WHAT IS BEING ASKED:
Print exactly the lines below between the line holding "Given: Like the first face painting post" and the line holding "Image resolution: width=284", inclusive, and nothing more.

INFORMATION GIVEN:
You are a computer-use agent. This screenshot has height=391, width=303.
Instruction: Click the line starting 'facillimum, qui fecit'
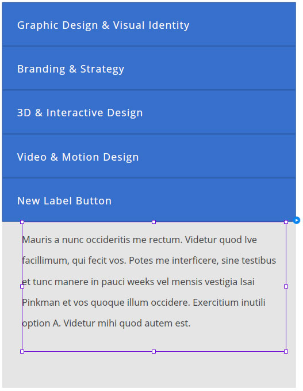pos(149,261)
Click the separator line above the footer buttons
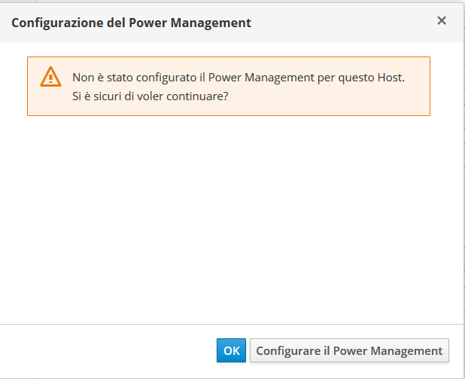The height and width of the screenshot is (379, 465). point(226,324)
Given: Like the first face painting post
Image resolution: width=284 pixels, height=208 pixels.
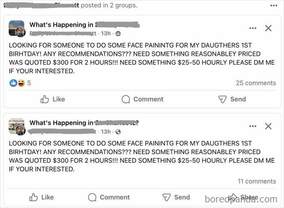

* * *

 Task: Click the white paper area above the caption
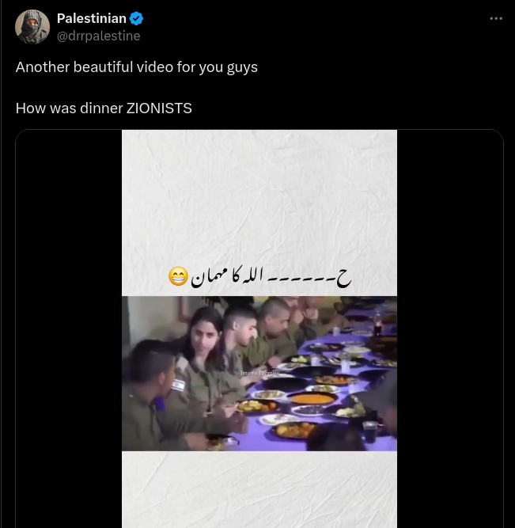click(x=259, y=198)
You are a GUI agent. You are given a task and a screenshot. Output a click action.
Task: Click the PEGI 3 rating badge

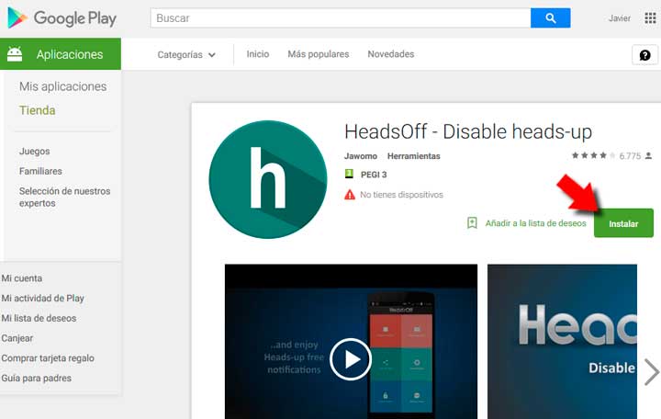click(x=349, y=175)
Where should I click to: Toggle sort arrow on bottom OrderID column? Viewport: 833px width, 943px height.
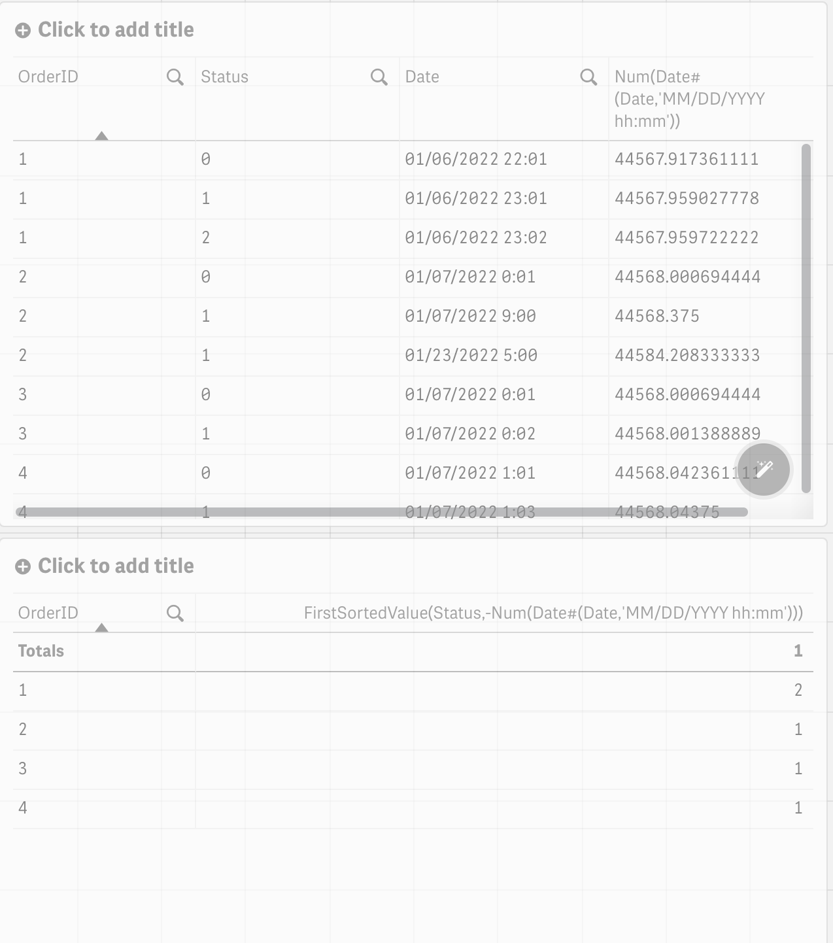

RESPONSE TO THE EXERCISE:
Given: Like the first face painting post
Image resolution: width=284 pixels, height=208 pixels.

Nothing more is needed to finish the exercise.